* _CONSIGNE A_
Répondez à ces questions d'après le texte sur l'album IGOR :
(i) Comment s'appelle le premier album de Tyler ?
(ii) Sous quel sobriquet Tyler signe-t-il l'intégralité de ses clips ?
(iii) Sur quel titre Tyler supplie-t-il « Don't leave, it's my fault. » ?
* _CONSIGNE B_
Traduisez en anglais cette phrase du texte sur l'album IGOR : « Si l'introspection n'a jamais été la spécialité du rappeur de Los Angeles, il semblerait que le vent soit en train de tourner. »
* _CONSIGNE C_
Poursuivez le texte sur l'album IGOR après sa dernière phrase.

* _TEXTE DE LA PAGE_
"""

Et si derrière l’image de trublion qu’il traîne depuis maintenant une décennie, Tyler abritait finalement en lui une profonde sensibilité ? C’est ce qui nous frappe immédiatement à l’écoute de son sixième album. Au fil des années et des projets, l’ado un brin attardé qui nous avait envoyé un uppercut démoniaque en pleine face avec Bastard, son premier album, ne cesse de lever le voile sur la réelle nature de Tyler Okonma. Sous les traits d’Igor, personnage énigmatique au look impayable, le californien crée de toutes pièces un nouvel alter ego pour mieux dévoiler ses chagrins d’amour.
Avant Igor, Tyler avait déjà eu recours à la création de diverses entités sortant tout droit de son esprit azimuté pour s’exprimer. Parmi ceux qui revenaient le plus souvent au début de sa discographie, on peut mentionner ces quelques énergumènes : Dr. TC, son thérapeute imaginaire résidant dans sa conscience, Wolf Haley, sobriquet sous lequel il signe l’intégralité de ses clips ou encore Tron Cat, son double schizophrène et auto-destructeur pour ne citer qu’eux. Ces voix intérieures, désormais laissées pour mortes à l’exception de Wolf Haley, reflétaient toute la bizarrerie mais aussi l’aspect irritant de ses premiers disques. Qu’en est-il de cet Igor ? Et pourquoi diable faut-il que Tyler se glisse en permanence dans la peau d’un personnage ?
Si l’introspection n’a jamais été la spécialité du rappeur de Los Angeles, il semblerait que le vent soit en train de tourner. Flower Boy signait déjà sa première excursion sur un terrain relevant de l’intime, IGOR est quant à lui une plongée dans les abysses d’une relation, de la naissance du désir jusqu’au point de non-retour marqué par le cruel et fameux « Je préfère qu’on reste amis ».
On ne sait jamais vraiment si l’histoire qui nous est contée est celle de Tyler, celle d’Igor ou bien si Tyler se livre à travers le prisme d’Igor, devenant ainsi le serviteur de ses émotions. Et ce ne sont pas les multiples effets sur la hauteur de sa voix variant d’une piste à une autre qui nous aident à y voir plus clair. Bien qu’elle brouille les pistes, cette constante déformation vocale sert à merveille l’expression cathartique de Tyler comme sur « EARFQUAKE » lorsqu’il se met à supplier : “Don’t leave, it’s my fault.”. Ou en toute fin d’album avec le refrain pitché et répétant dans un soulagement cocasse « I DON’T LOVE YOU ANYMORE » sur le titre éponyme.

"""

* _Entrées stockées_
"""

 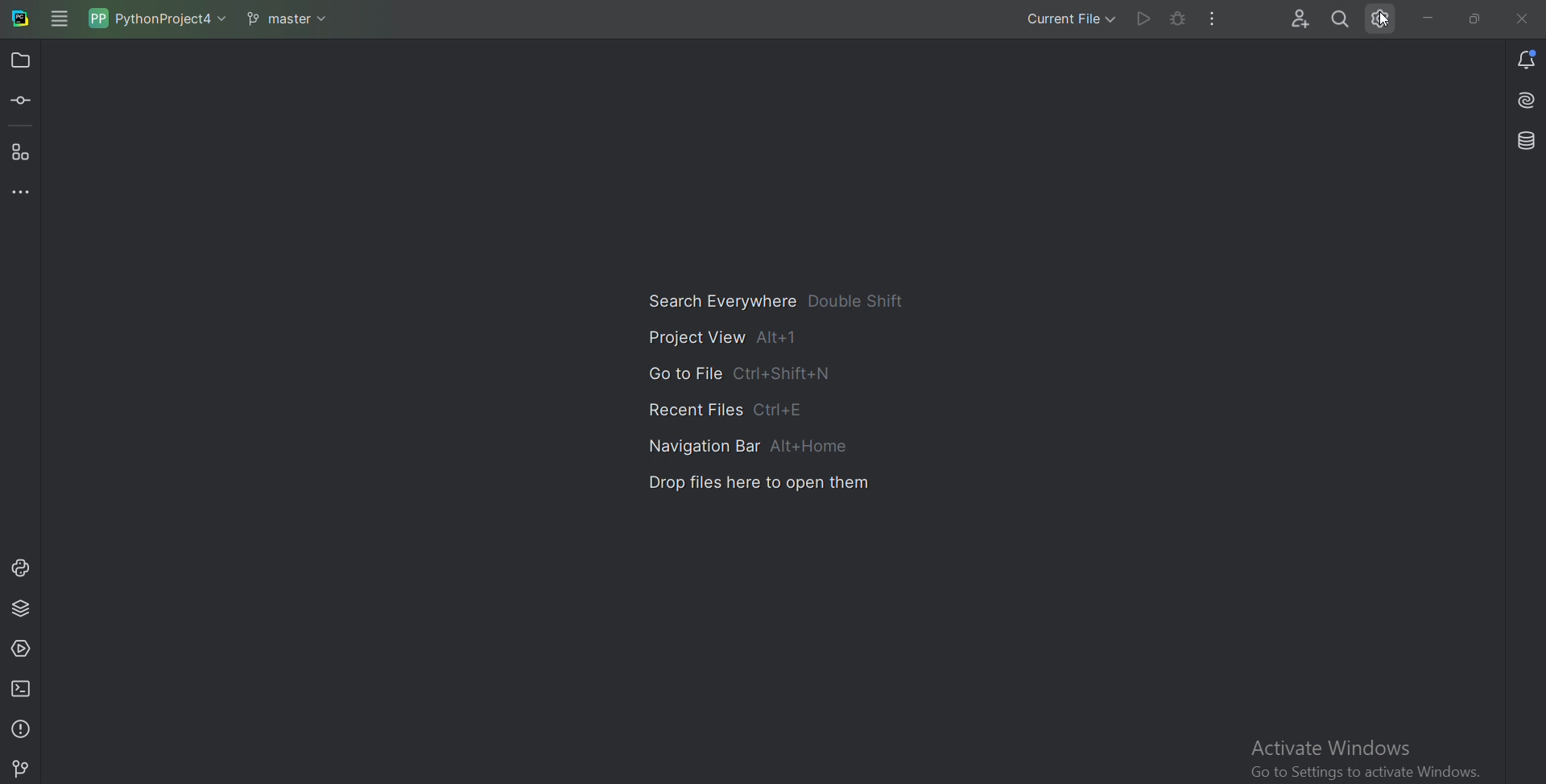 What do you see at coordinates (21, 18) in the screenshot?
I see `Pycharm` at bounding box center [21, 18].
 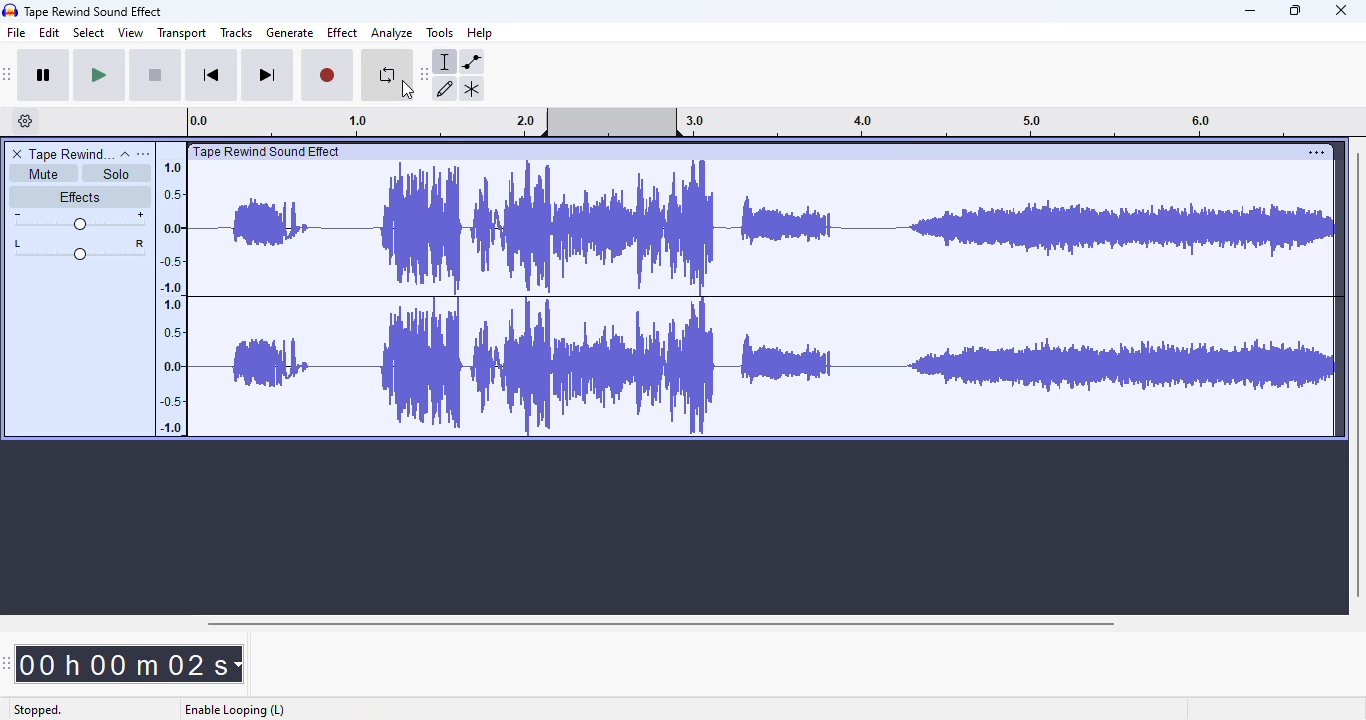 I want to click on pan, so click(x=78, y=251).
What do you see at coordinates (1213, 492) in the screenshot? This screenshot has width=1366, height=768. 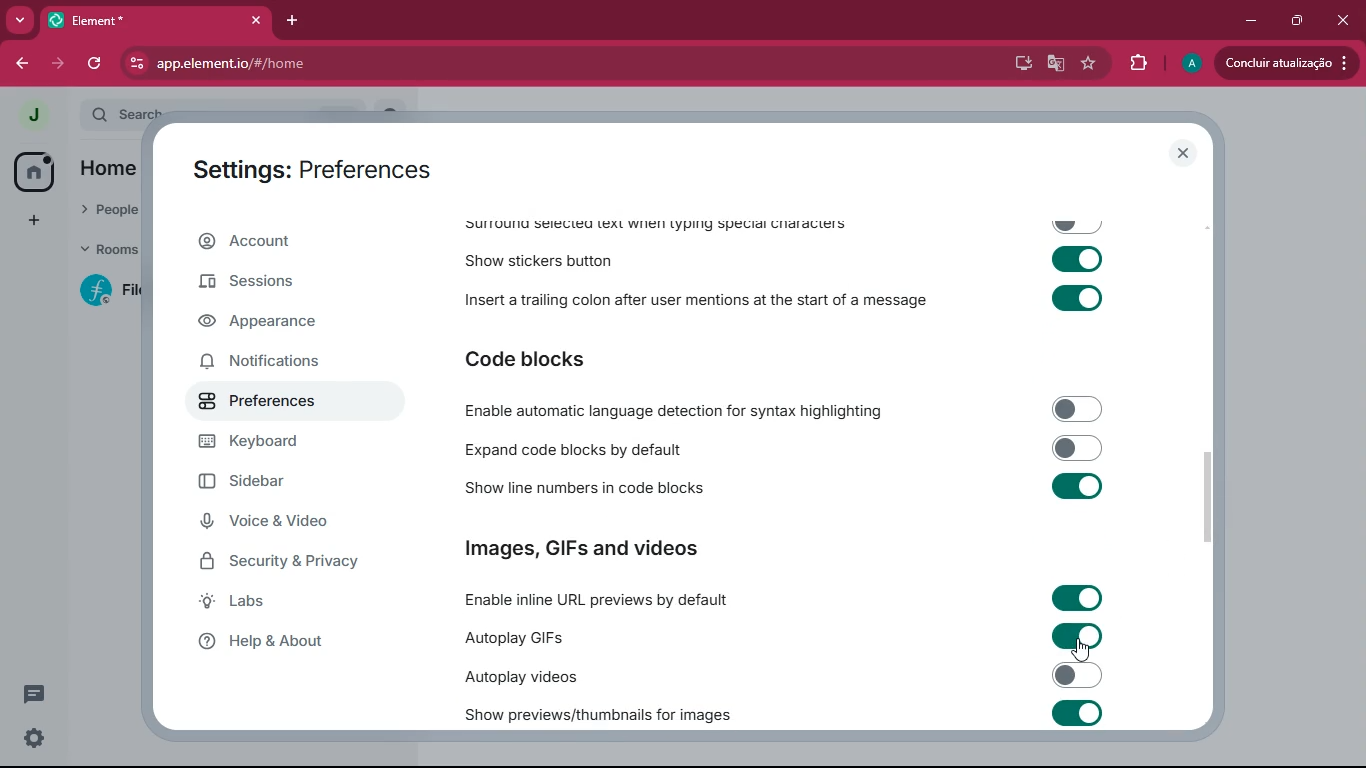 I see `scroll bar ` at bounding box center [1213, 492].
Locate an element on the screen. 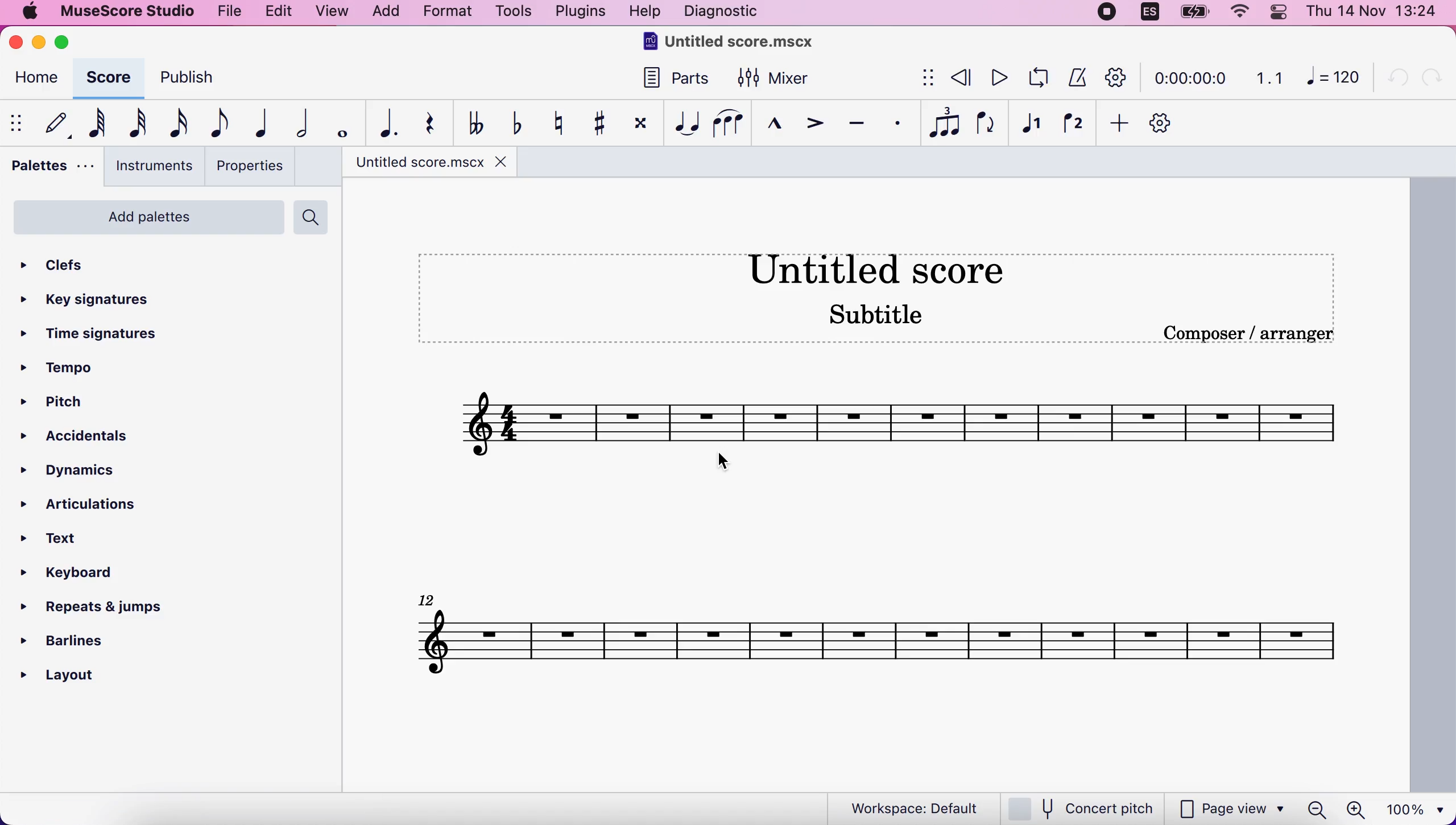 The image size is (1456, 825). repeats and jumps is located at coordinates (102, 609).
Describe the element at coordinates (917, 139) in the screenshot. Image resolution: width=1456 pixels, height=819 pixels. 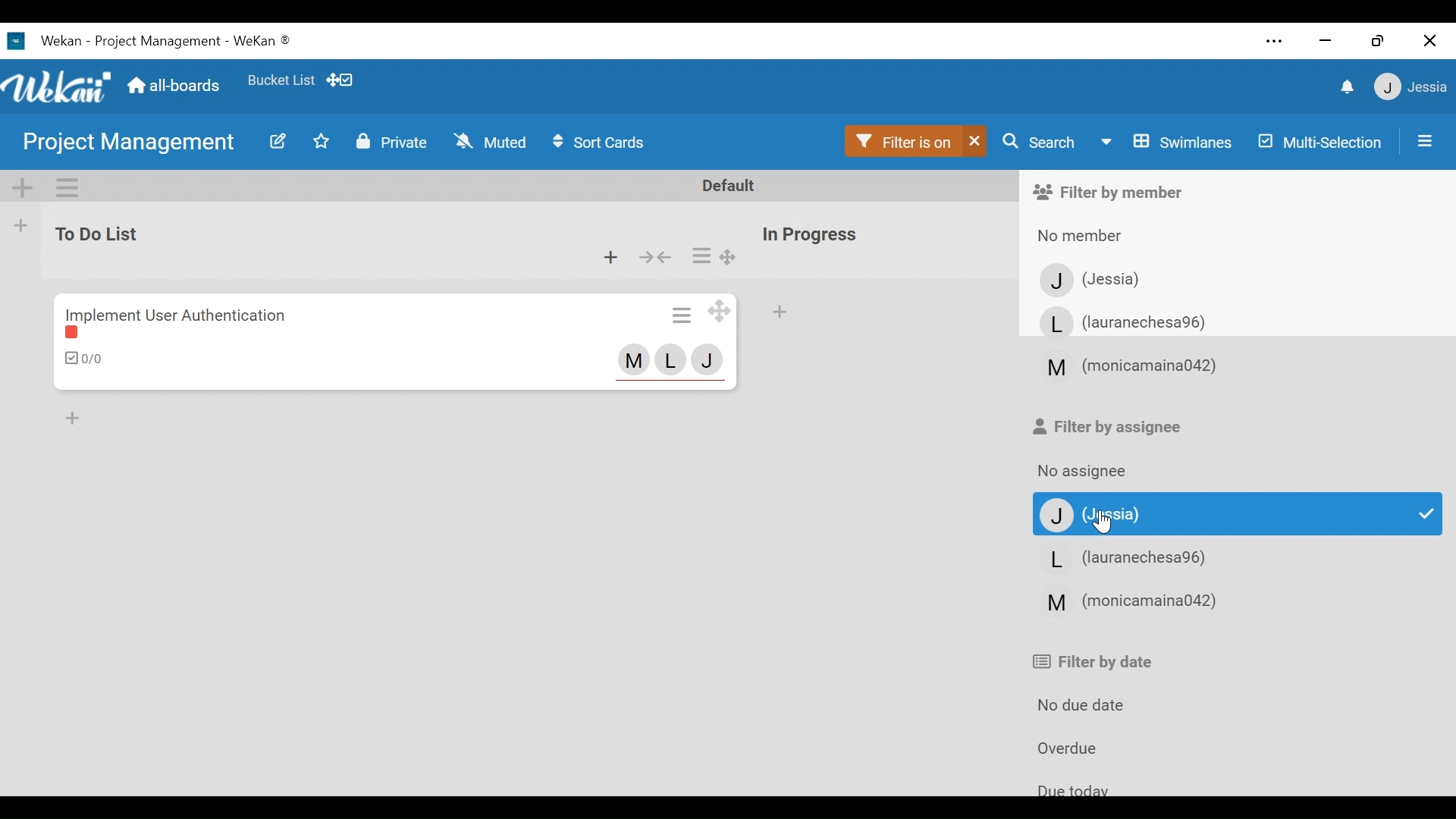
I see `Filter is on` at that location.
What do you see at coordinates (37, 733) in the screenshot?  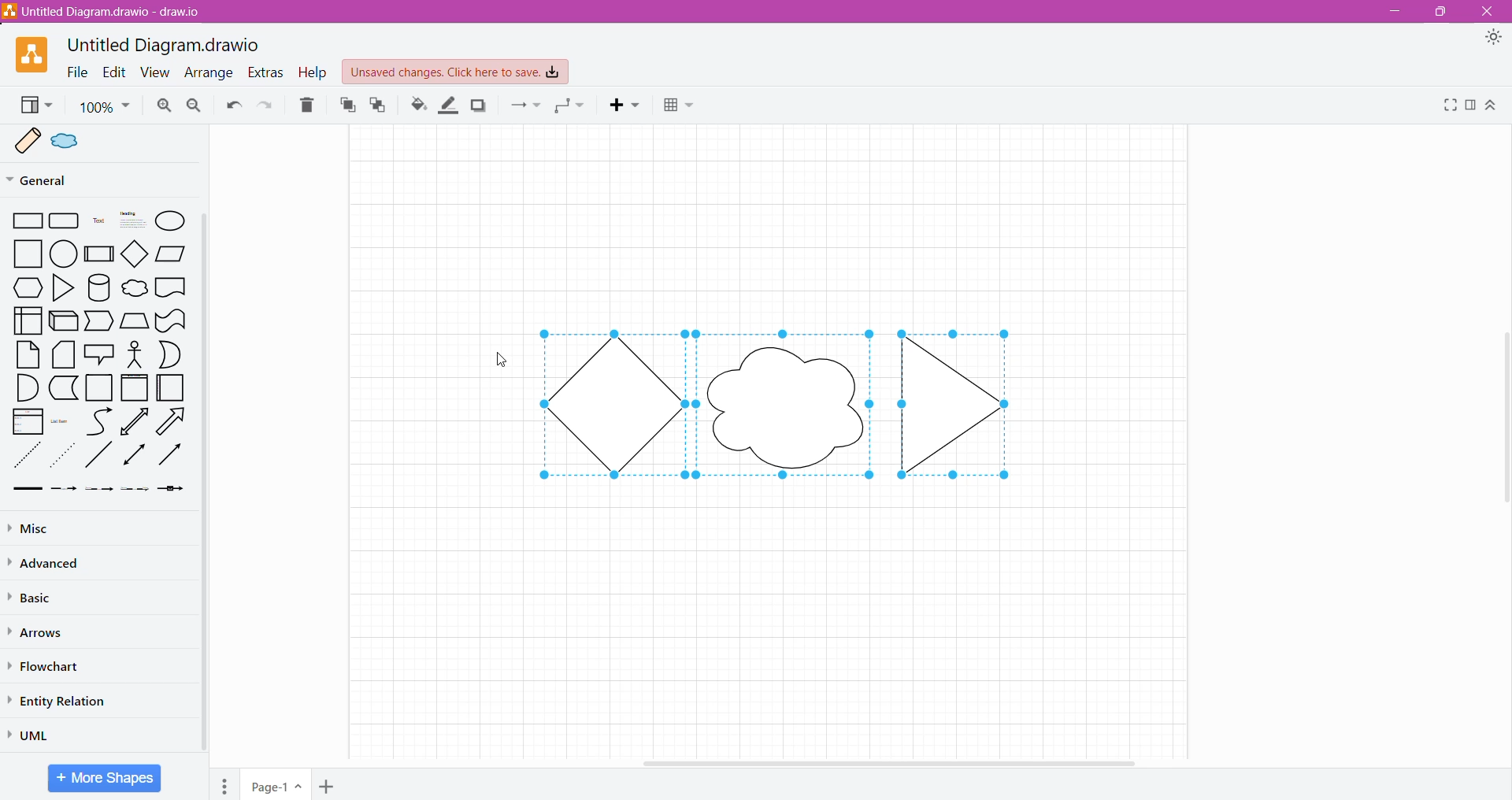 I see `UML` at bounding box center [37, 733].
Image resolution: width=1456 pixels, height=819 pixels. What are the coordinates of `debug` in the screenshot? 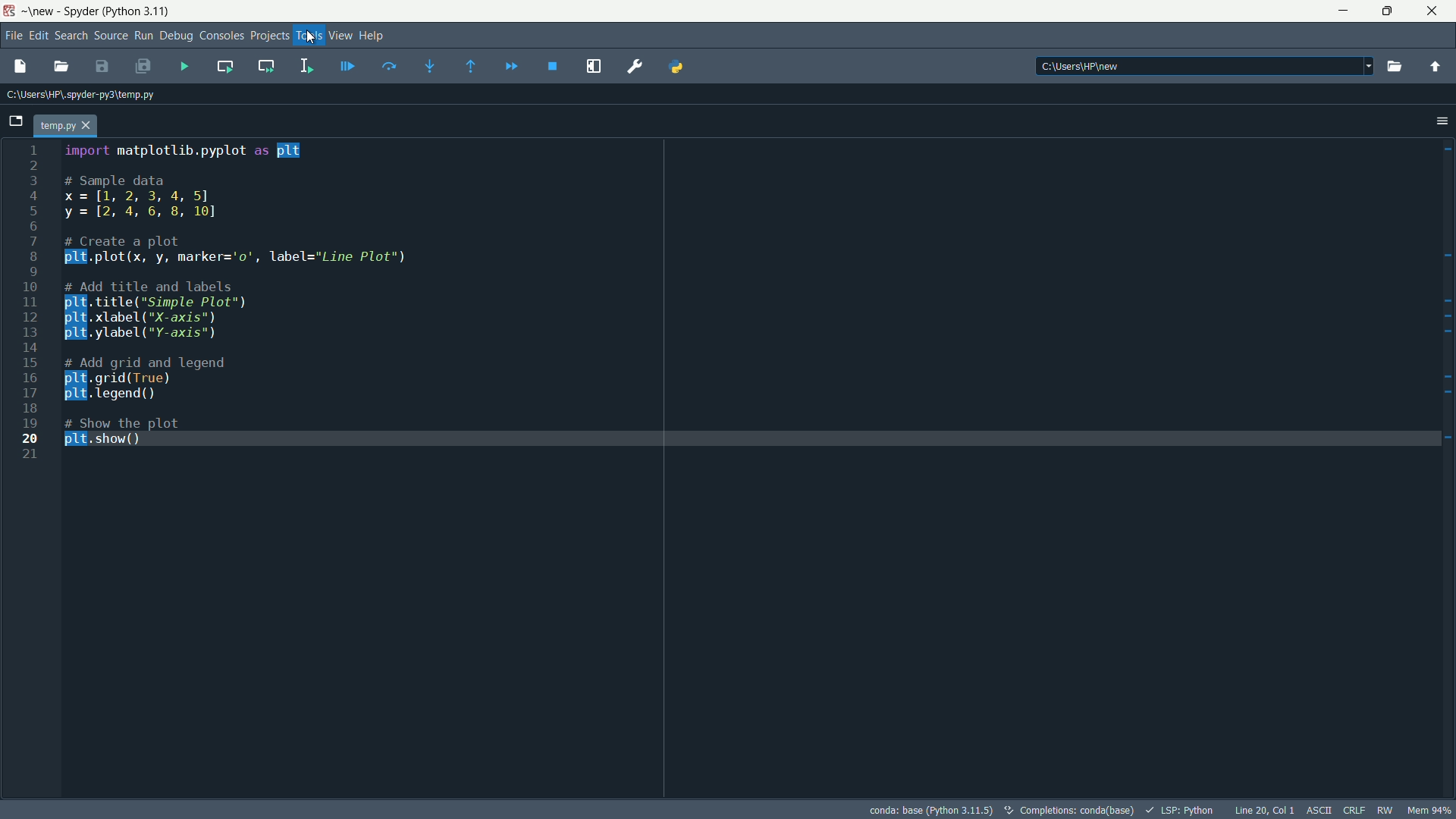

"""

* _RÉPONSE RÉDIGÉE A_
(i) Bastard
(ii) Wolf Haley
(iii) « EARFQUAKE »

* _RÉPONSE RÉDIGÉE B_
While introspection has never been the Los Angeles rapper's specialty, it would seem that the tide is turning.

* _RÉPONSE RÉDIGÉE C_
Au bout du compte, en se perdant dans ce dédale de voix qu’on n’identifie plus, on finit par se focaliser sur l’essentiel, la musique. C’est là tout ce que souhaitait Tyler, quand quelques heures avant la sortie de l’album, il préconisait de se jeter dans l’écoute sans préjuger ni distraction pour mieux entrer dans l’antre affectif d’Igor.
Cette recommandation bienvenue s’avère bénéfique dans l’appréciation de cette oeuvre où l’émotion prime et se dévoile peu à peu. D’autant plus aujourd’hui, où le rap voit proliférer les projets aux allures de playlists impersonnelles et décousues.
Sur la cover d’IGOR, en-dessous du visage impassible au teint noir mat de Tyler/Igor se trouve une mention fièrement apposée. En effet, il est inscrit que tous les morceaux ont été écrits, composés et arrangés par ce surdoué de Tyler Okonma. Ce n’est pas une nouveauté puisqu’il chapeautait déjà intégralement tous ses albums précédents, à quelques morceaux près, mais jamais le fils spirituel de Pharrell ne l’avait mis en avant de la sorte. Loin de se la jouer crâneur, on comprend pourquoi l’artiste multi-casquette tient à préciser cela une fois l’album lancé.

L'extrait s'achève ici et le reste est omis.